Kael’s arms trembled as he lifted the wooden practice blade. Sweat stung his eyes. The desert sun blazed overhead, scorching the sand until it shimmered.
“Again,” King Aldor commanded.
“Again.”
“Again.”
Kael swung until his arms burned. Until his chest heaved. Until the ground tilted beneath him.
Still, he did not drop the sword.
Weakness was not tolerated in Vhalaris.
And in the king’s own heir, it was unforgivable.
When Kael finally collapsed, the king didn’t rush to his side. He didn’t soften. He merely stared down at his son with hard golden eyes.
“You will protect this kingdom,” King Aldor said.
“You were born for it. You will die for it if needed.
And you will never question the orders of your king.”
Kael nodded through the blur of heat and exhaustion.
“Yes, Father.”
It was the first lie he ever spoke.
---
Years Later
At twelve, Kael was sent to the War Academy of Vhalaris—a place where laughter was rare, sleep was a privilege, and the only language spoken was discipline.
Princes from other nations trained in shining halls.
Vhalaris’ heir trained in blood, sand, and silence.
“Your emotions,” his instructor once said, striking Kael across the jaw, “are sand. You are stone. Sand bends. Stone does not.”
So Kael stopped bending.
Stopped feeling.
Stopped questioning.
There was only one truth:
Elandris is the enemy. Lyria Elyndra is the threat. Your duty is to control her.
And Kael believed it.
Until today.
Until he saw the look in her eyes—
not dangerous,
not violent,
but unbearably human.
---
Back in the Tower of Nyx
Kael leaned against the cold stone railing, jaw clenched.
He needed clarity.
He needed certainty.
And the princess gave him neither.
Footsteps approached behind him—light, careful. Lyria.
“Couldn’t sleep?” she asked softly.
He didn’t turn. “A guard should not sleep.”
“A person should,” she said.
The simple word person stung more than he expected.

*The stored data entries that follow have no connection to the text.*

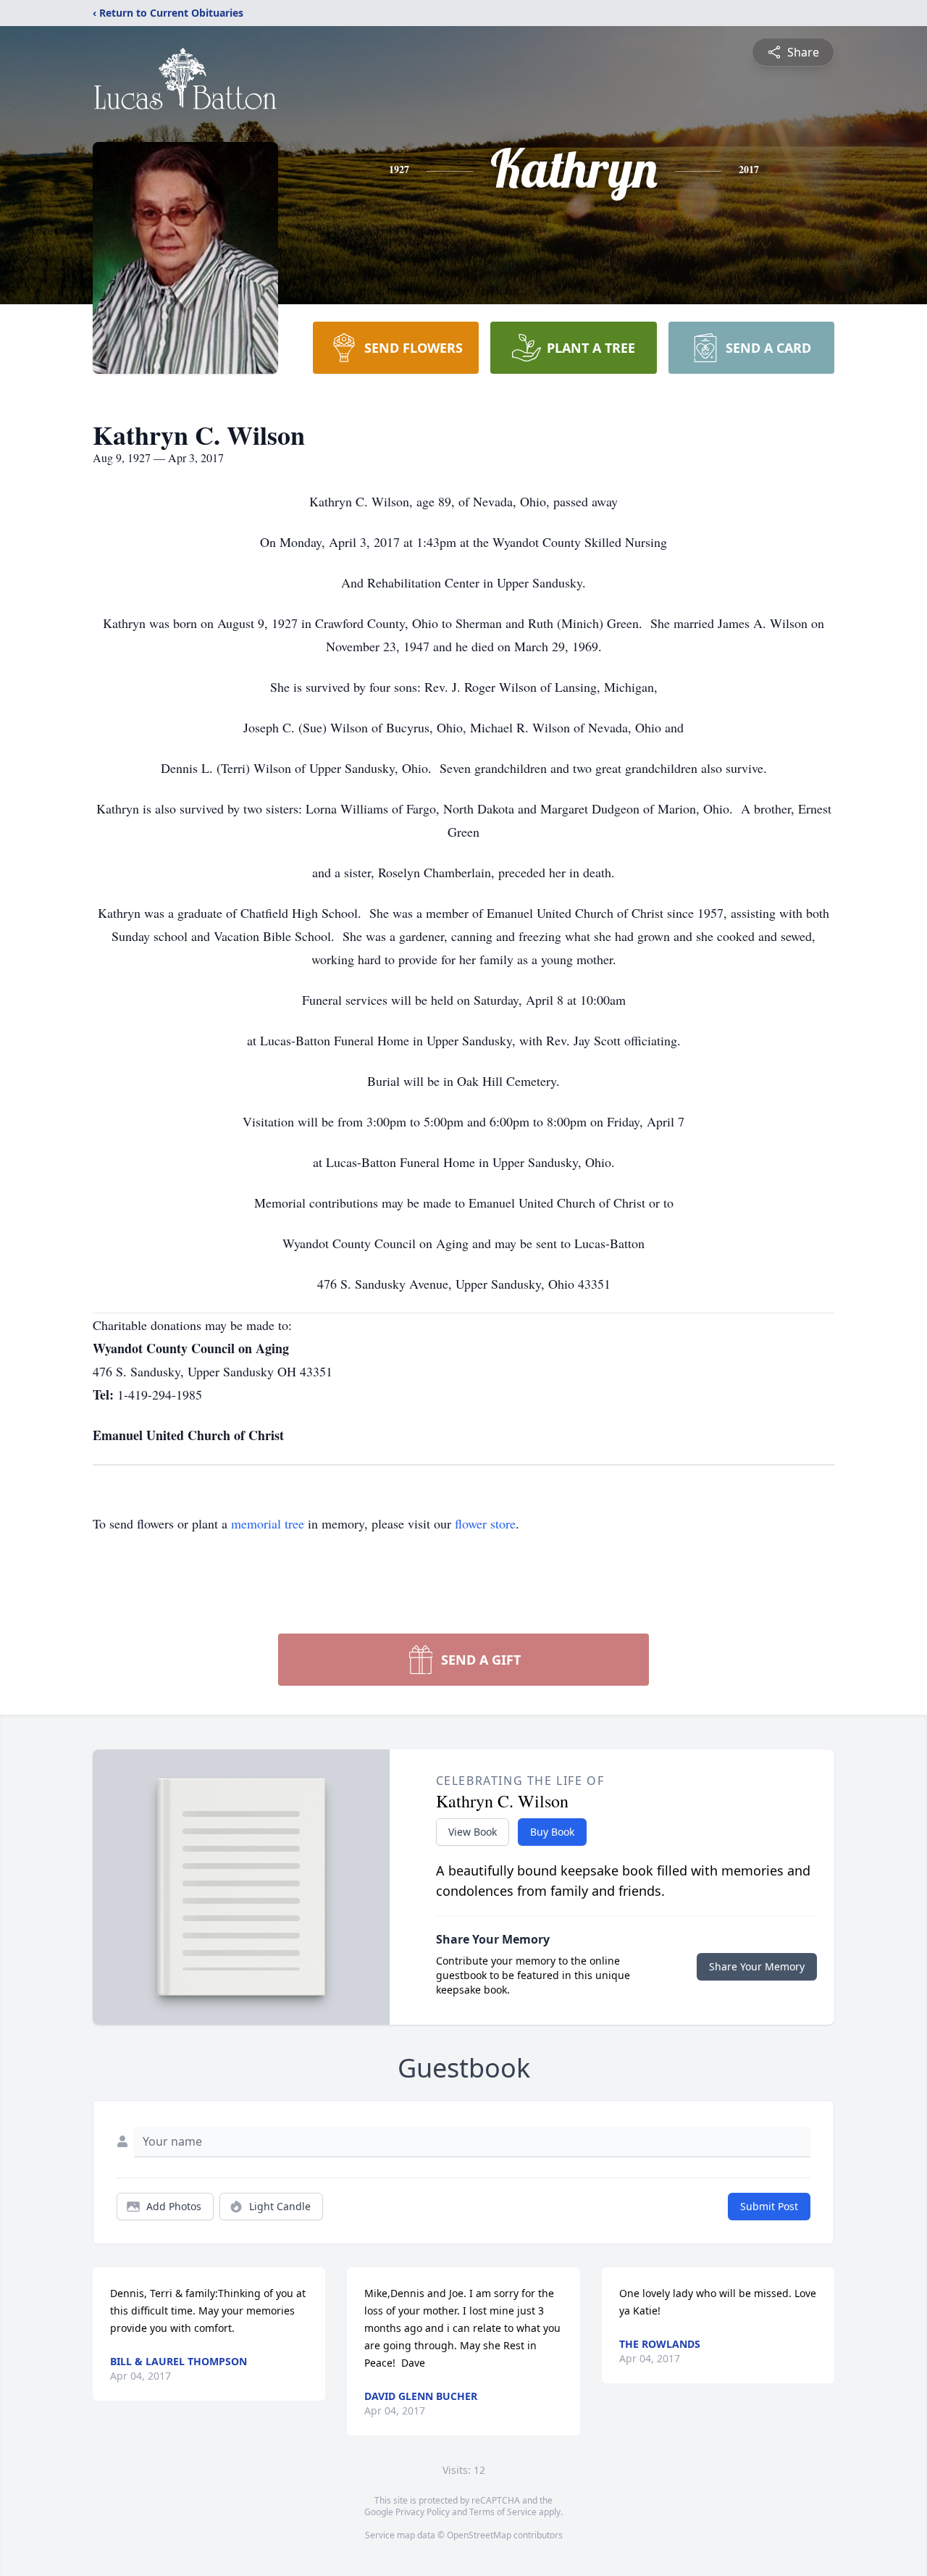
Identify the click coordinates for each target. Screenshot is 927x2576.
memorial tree (267, 1523)
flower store (485, 1523)
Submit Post (769, 2206)
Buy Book (552, 1832)
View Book (472, 1832)
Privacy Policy (422, 2512)
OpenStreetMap (479, 2535)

For a moment they said nothing. Wind rushed through the open archways, carrying the scent of sand and distant storms.
Finally, Lyria spoke again—quiet, but sure.
“You look like someone who carries wars inside him.”
Kael’s throat tightened. “You know nothing about me.”
“Maybe not,” she said, stepping beside him. Moonlight brushed her hair like a blessing. “But I know what it looks like when someone has lived their whole life by someone else’s expectations.”
Kael stiffened.
No one had ever dared say that to him.
Not soldiers.
Not advisors.
Not even his own reflection.
“Tell me one thing,” Lyria whispered. “When did you stop dreaming for yourself?”
Kael forced himself to meet her gaze.
She wasn’t mocking him.
She wasn’t trying to trap him.
She was simply asking.
His voice came out rough, almost foreign to his own ears.
“I don’t remember.”
The admission left him feeling exposed, like a sword with no hilt.
Lyria looked at him with a sadness he didn’t understand.
“That’s the cruelty of being born into power,” she said softly.
“Sometimes the world chooses your life before you do.”
Kael swallowed hard.
For the first time, he wondered:
If everything he believed about her… was wrong?
And worse—
What else had he been taught to mistake as truth?